Exercise objective>
The response should consist of the records that follow, printed exactly.

Collected data:
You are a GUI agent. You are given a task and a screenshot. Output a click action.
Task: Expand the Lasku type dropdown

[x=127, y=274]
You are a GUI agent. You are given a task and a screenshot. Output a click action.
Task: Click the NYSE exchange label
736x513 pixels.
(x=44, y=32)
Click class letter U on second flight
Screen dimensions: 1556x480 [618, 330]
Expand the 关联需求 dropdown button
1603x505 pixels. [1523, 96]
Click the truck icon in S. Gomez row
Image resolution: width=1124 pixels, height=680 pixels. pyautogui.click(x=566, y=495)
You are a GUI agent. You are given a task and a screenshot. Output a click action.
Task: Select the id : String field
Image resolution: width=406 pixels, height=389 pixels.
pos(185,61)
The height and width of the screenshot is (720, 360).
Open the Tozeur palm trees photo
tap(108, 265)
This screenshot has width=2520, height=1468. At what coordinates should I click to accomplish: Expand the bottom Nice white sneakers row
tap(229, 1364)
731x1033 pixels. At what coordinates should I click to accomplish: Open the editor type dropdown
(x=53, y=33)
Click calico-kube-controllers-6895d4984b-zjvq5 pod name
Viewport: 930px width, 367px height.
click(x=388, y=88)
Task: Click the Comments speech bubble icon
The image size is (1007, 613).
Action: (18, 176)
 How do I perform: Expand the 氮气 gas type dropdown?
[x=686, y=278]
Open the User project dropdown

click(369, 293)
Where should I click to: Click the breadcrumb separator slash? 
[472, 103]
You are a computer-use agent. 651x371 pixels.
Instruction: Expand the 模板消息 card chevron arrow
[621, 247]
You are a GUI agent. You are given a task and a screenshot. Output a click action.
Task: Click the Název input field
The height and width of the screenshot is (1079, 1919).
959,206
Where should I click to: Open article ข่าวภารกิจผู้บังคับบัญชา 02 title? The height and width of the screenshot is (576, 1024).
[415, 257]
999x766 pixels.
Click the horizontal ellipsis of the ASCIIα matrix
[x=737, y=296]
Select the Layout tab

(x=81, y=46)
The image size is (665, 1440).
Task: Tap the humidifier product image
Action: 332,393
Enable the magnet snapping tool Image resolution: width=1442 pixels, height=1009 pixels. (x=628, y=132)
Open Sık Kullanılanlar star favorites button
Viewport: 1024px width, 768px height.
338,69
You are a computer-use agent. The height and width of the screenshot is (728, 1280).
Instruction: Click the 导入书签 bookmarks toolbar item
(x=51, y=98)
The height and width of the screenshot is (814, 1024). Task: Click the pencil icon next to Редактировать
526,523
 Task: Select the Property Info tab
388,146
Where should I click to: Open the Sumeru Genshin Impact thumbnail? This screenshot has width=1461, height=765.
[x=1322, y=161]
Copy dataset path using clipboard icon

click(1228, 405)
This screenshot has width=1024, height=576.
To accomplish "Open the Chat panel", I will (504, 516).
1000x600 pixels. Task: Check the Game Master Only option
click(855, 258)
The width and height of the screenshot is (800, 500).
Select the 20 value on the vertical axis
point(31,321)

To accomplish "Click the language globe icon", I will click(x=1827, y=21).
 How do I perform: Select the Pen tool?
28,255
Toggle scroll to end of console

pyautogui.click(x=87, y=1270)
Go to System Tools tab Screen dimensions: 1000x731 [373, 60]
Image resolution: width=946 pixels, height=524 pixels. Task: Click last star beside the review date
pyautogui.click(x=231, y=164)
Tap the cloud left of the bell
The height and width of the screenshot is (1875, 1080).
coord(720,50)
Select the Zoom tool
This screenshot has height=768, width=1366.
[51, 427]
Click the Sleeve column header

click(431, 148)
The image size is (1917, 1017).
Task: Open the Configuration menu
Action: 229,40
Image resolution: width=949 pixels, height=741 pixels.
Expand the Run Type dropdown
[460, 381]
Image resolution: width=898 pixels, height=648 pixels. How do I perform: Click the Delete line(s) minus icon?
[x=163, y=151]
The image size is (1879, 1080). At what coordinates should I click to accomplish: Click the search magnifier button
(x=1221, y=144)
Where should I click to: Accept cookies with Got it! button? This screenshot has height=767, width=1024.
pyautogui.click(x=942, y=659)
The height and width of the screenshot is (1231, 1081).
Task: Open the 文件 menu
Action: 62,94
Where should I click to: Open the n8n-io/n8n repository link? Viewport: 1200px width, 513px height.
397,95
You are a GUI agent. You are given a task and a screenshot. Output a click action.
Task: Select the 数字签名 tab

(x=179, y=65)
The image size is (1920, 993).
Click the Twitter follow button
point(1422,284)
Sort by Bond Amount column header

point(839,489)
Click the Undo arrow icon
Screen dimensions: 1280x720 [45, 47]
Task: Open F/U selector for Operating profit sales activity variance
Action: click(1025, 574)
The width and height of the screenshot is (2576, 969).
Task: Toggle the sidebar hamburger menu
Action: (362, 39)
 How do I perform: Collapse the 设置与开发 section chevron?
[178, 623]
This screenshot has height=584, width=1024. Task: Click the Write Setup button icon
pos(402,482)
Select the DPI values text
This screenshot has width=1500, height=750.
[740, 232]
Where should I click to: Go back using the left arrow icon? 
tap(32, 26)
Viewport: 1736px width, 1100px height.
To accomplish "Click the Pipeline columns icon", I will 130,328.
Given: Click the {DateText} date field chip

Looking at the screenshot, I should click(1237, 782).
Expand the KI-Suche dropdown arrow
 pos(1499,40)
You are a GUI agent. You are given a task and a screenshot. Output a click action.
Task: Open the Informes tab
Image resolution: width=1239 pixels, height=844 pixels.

Task solution>
You are a GUI agent. You are given a task and a screenshot. Output a click action.
Task: Expand the Lasku type dropdown

[x=127, y=274]
You are a GUI agent. You are given a task and a screenshot. Output a click action.
Task: Click the NYSE exchange label
736x513 pixels.
(x=44, y=32)
Click class letter U on second flight
Screen dimensions: 1556x480 [618, 330]
Expand the 关联需求 dropdown button
1603x505 pixels. [1523, 96]
Click the truck icon in S. Gomez row
Image resolution: width=1124 pixels, height=680 pixels. pyautogui.click(x=566, y=495)
You are a GUI agent. You are given a task and a screenshot. Output a click action.
Task: Select the id : String field
Image resolution: width=406 pixels, height=389 pixels.
pos(185,61)
The height and width of the screenshot is (720, 360).
Open the Tozeur palm trees photo
tap(108, 265)
This screenshot has width=2520, height=1468. At what coordinates should I click to accomplish: Expand the bottom Nice white sneakers row
tap(229, 1364)
731x1033 pixels. At what coordinates should I click to accomplish: Open the editor type dropdown
(x=53, y=33)
Click calico-kube-controllers-6895d4984b-zjvq5 pod name
Viewport: 930px width, 367px height.
click(x=388, y=88)
Task: Click the Comments speech bubble icon
The image size is (1007, 613).
Action: (18, 176)
 How do I perform: Expand the 氮气 gas type dropdown?
[x=686, y=278]
Open the User project dropdown

click(369, 293)
Where should I click to: Click the breadcrumb separator slash? 
[472, 103]
You are a computer-use agent. 651x371 pixels.
Instruction: Expand the 模板消息 card chevron arrow
[621, 247]
You are a GUI agent. You are given a task and a screenshot. Output a click action.
Task: Click the Název input field
The height and width of the screenshot is (1079, 1919).
959,206
Where should I click to: Open article ข่าวภารกิจผู้บังคับบัญชา 02 title? The height and width of the screenshot is (576, 1024).
[415, 257]
999x766 pixels.
Click the horizontal ellipsis of the ASCIIα matrix
[x=737, y=296]
Select the Layout tab

(x=81, y=46)
The image size is (665, 1440).
Task: Tap the humidifier product image
Action: 332,393
Enable the magnet snapping tool Image resolution: width=1442 pixels, height=1009 pixels. (x=628, y=132)
Open Sık Kullanılanlar star favorites button
Viewport: 1024px width, 768px height.
338,69
You are a computer-use agent. The height and width of the screenshot is (728, 1280).
Instruction: Click the 导入书签 bookmarks toolbar item
(x=51, y=98)
The height and width of the screenshot is (814, 1024). Task: Click the pencil icon next to Редактировать
526,523
 Task: Select the Property Info tab
388,146
Where should I click to: Open the Sumeru Genshin Impact thumbnail? This screenshot has width=1461, height=765.
[x=1322, y=161]
Copy dataset path using clipboard icon

click(1228, 405)
This screenshot has width=1024, height=576.
To accomplish "Open the Chat panel", I will (504, 516).
1000x600 pixels. Task: Check the Game Master Only option
click(855, 258)
The width and height of the screenshot is (800, 500).
Select the 20 value on the vertical axis
point(31,321)

To accomplish "Click the language globe icon", I will click(x=1827, y=21).
 How do I perform: Select the Pen tool?
28,255
Toggle scroll to end of console

pyautogui.click(x=87, y=1270)
Go to System Tools tab Screen dimensions: 1000x731 [373, 60]
Image resolution: width=946 pixels, height=524 pixels. Task: Click last star beside the review date
pyautogui.click(x=231, y=164)
Tap the cloud left of the bell
The height and width of the screenshot is (1875, 1080).
coord(720,50)
Select the Zoom tool
This screenshot has height=768, width=1366.
[51, 427]
Click the Sleeve column header

click(431, 148)
The image size is (1917, 1017).
Task: Open the Configuration menu
Action: 229,40
Image resolution: width=949 pixels, height=741 pixels.
Expand the Run Type dropdown
[460, 381]
Image resolution: width=898 pixels, height=648 pixels. How do I perform: Click the Delete line(s) minus icon?
[x=163, y=151]
The image size is (1879, 1080). At what coordinates should I click to accomplish: Click the search magnifier button
(x=1221, y=144)
Where should I click to: Accept cookies with Got it! button? This screenshot has height=767, width=1024.
pyautogui.click(x=942, y=659)
The height and width of the screenshot is (1231, 1081).
Task: Open the 文件 menu
Action: 62,94
Where should I click to: Open the n8n-io/n8n repository link? Viewport: 1200px width, 513px height.
397,95
You are a GUI agent. You are given a task and a screenshot. Output a click action.
Task: Select the 数字签名 tab

(x=179, y=65)
The image size is (1920, 993).
Click the Twitter follow button
point(1422,284)
Sort by Bond Amount column header

point(839,489)
Click the Undo arrow icon
Screen dimensions: 1280x720 [45, 47]
Task: Open F/U selector for Operating profit sales activity variance
Action: click(1025, 574)
The width and height of the screenshot is (2576, 969).
Task: Toggle the sidebar hamburger menu
Action: (362, 39)
 How do I perform: Collapse the 设置与开发 section chevron?
[178, 623]
This screenshot has height=584, width=1024. Task: Click the Write Setup button icon
pos(402,482)
Select the DPI values text
This screenshot has width=1500, height=750.
[740, 232]
Where should I click to: Go back using the left arrow icon? 
tap(32, 26)
Viewport: 1736px width, 1100px height.
To accomplish "Click the Pipeline columns icon", I will 130,328.
Given: Click the {DateText} date field chip

Looking at the screenshot, I should click(1237, 782).
Expand the KI-Suche dropdown arrow
 pos(1499,40)
You are a GUI agent. You are given a task and a screenshot. Output a click action.
Task: Open the Informes tab
Image resolution: width=1239 pixels, height=844 pixels.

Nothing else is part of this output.